Is an ANOVA analysis appropriate?
Are the basics assumptions met?

We should test for normality of data and homogeneity of variance.

The Normal distribution can be tested by using a Q-Q plot: if the points follow Q-Q line then data follow a normal distribution!
Shapiro-Wilk test for normality tests a null hypothesis of normal data.
The homogeneity of variance can be determined using the Bartlett Test of Homogeneity or Fligner-Killeen test of homogeneity of variances

In [33]:

plot(npk.aov)

png

In [34]:

#plot.design(yield~N*P*K, data=npk);
#qqnorm(npk$yield); qqline(npk$yield, col=4)

In [35]:

plot.design(yield~N*P*K, data = npk);

qqnorm(npk$yield);
qqline(npk$yield, col = 'mediumpurple', lwd = 3)

png

In [36]:

by(npk$yield, npk$N, shapiro.test);
by(npk$yield, npk$P, shapiro.test);
by(npk$yield, npk$K, shapiro.test)

npk$N: 0

	Shapiro-Wilk normality test

data:  dd[x, ]
W = 0.95781, p-value = 0.7522

------------------------------------------------------------
npk$N: 1

	Shapiro-Wilk normality test

data:  dd[x, ]
W = 0.96418, p-value = 0.8414




npk$P: 0

	Shapiro-Wilk normality test

data:  dd[x, ]
W = 0.96288, p-value = 0.824

------------------------------------------------------------
npk$P: 1

	Shapiro-Wilk normality test

data:  dd[x, ]
W = 0.95736, p-value = 0.7456




npk$K: 0

	Shapiro-Wilk normality test

data:  dd[x, ]
W = 0.97207, p-value = 0.9313

------------------------------------------------------------
npk$K: 1

	Shapiro-Wilk normality test

data:  dd[x, ]
W = 0.91886, p-value = 0.2766

In [37]:

bartlett.test(npk$yield ~ npk$N)
bartlett.test(npk$yield ~ npk$P)
bartlett.test(npk$yield ~ npk$K)
• • • • • • •
## TASK DIRECTIONS
Rewrite the stretch of the ANOVA assumptions text from "The homogeneity of" through "#qqnorm(npk$yield); qqline(npk$yield, col=4)", changing "Fligner-Killeen" to "Levene".

## DATA EXTRACT
• • • • • • •
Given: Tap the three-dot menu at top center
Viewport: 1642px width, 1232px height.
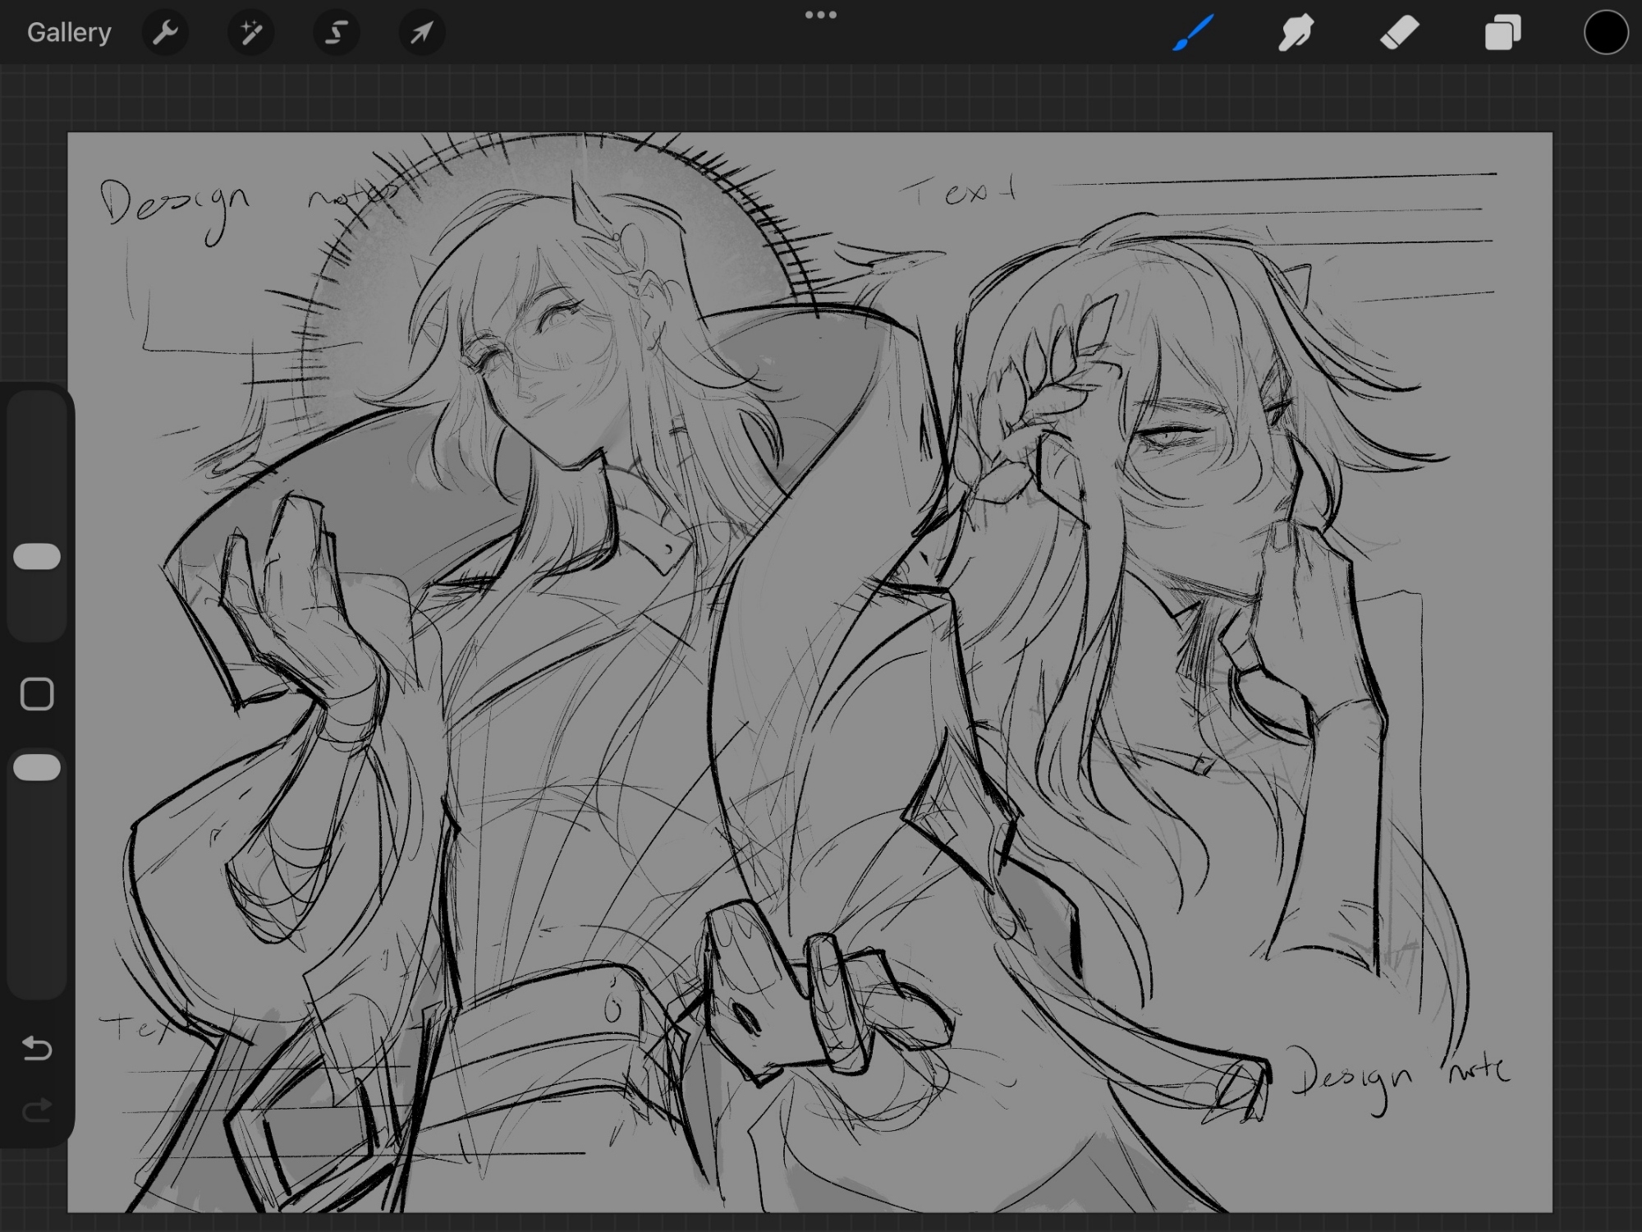Looking at the screenshot, I should [x=820, y=15].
• • • • • • •
## WRITTEN RESPONSE
The homogeneity of variance can be determined using the Bartlett Test of Homogeneity or Levene test of homogeneity of variances

In [33]:

plot(npk.aov)

png

In [34]:

#plot.design(yield~N*P*K, data=npk);
#qqnorm(npk$yield); qqline(npk$yield, col=4)